**Work instructions:** Can you repeat, word for word, the passage in the conversation below starting with "So I just thought" and going on through "of first graders."?

Phil: One part of the story where Matthew talks about going to the mirror and trying on these various identities, much being in a dressing room at a store and trying on a shirt, trying several shirts to see which one looks the best. I thought that was so brilliant for somebody so young, this idea of being like, “Okay, I am non-binary, I am demigirl, I am male.” It was amazing to see him doing that and then knowing that when the right identity, when he said the right identity, how it would feel and resonate, I totally actually related to that. Because I feel like when I came out initially and I came out as a lesbian, I remember saying that to myself and then being … it’s very interesting how much knowledge and understanding your body holds. Right?

So sometimes you will say something that you’re not really quite ready to admit to yourself and you’ll say something and you have this gut emotion, this feeling in your body that it just shakes you. I had that. Like, when I was first coming out as a lesbian, I remember saying it to myself and being like … I felt like this pang in my lower abdominal area where it was just like, “Oh no, this might be true.” It was kind of scary. So I understood. I thought it was so brilliant that he did this exercise of trying on these identities, and then the one that fit was the one that resonated and he could feel it in his body. And he knew, yes, this is true for me.

Alex: Yeah. Or it’s like you’re opening the door to something and once you know it’s opened a little bit, you’re like, “I can’t close this now.”

One of the takeaways that I had from his story, was I felt like one piece of why he was holding on to the gender he was assigned at birth or wanting to even identify as non-binary before identifying as male was it felt like he was almost worried about what it meant to let go of that because of his parents. It’s just so remarkable to me that kids are so perceptive that even at such a young age, even if you have accepting parents or you haven’t explicitly been told that you have to stay the way you are or something like that, but you know enough to know that you could be letting people down if the person they think they know you to be is somehow different than the person that you really are.

So I just thought that that was so perceptive and I feel like it just speaks volumes to the way that kids absorb so much information and so much in terms of social norms so much information, of just what they’re exposed to in terms of living in an anti LGBTQ society generally. So I was struck by that because it felt like Matthew was almost holding on to this old self for other people in some ways.

Phil: We’ve all been there. I definitely know when I was coming out, there were times where I was like, “Oh, Nope, let’s put that back in.” But my life was like, “No, you’re not putting anything back in.” This is really happening.”

Alex: Yeah. Yeah. Yeah.

Phil: Up next, we hear from Marcella, the mother of a trans child who was pleasantly surprised by a group of first graders.

Marcella: I grew up in Green Bay, Wisconsin and went to high school there. I have a distinct memory in high school of being in the hallway near my locker. Someone walked by and said, “Hey, you’re a lesbian,” and it was with this very angry tone. I was confused and I didn’t really know what that all meant actually, and then they said, “Oh, you use a double header,” which I did not know what that was at the time. Then I got even more confused and they’re like, “You don’t even know what you are, but that’s what you are. You’re a lesbian.” It was a very scary moment for me because I knew that it wasn’t going to be easy if that’s what I was. But I knew at that time I was different.

**Given entries:**
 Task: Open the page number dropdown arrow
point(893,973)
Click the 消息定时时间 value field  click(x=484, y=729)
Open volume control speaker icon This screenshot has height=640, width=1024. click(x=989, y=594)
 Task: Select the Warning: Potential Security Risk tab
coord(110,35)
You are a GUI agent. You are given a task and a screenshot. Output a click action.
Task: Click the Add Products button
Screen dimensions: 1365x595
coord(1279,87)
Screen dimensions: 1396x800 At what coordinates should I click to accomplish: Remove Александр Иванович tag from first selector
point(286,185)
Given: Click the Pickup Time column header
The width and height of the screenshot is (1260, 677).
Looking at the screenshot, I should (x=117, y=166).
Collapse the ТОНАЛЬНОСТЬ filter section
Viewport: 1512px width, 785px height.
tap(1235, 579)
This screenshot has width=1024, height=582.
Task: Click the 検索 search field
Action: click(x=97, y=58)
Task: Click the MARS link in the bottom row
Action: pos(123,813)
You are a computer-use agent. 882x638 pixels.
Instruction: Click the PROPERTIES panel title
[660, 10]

**Answer to the exercise:**
So I just thought that that was so perceptive and I feel like it just speaks volumes to the way that kids absorb so much information and so much in terms of social norms so much information, of just what they’re exposed to in terms of living in an anti LGBTQ society generally. So I was struck by that because it felt like Matthew was almost holding on to this old self for other people in some ways.

Phil: We’ve all been there. I definitely know when I was coming out, there were times where I was like, “Oh, Nope, let’s put that back in.” But my life was like, “No, you’re not putting anything back in.” This is really happening.”

Alex: Yeah. Yeah. Yeah.

Phil: Up next, we hear from Marcella, the mother of a trans child who was pleasantly surprised by a group of first graders.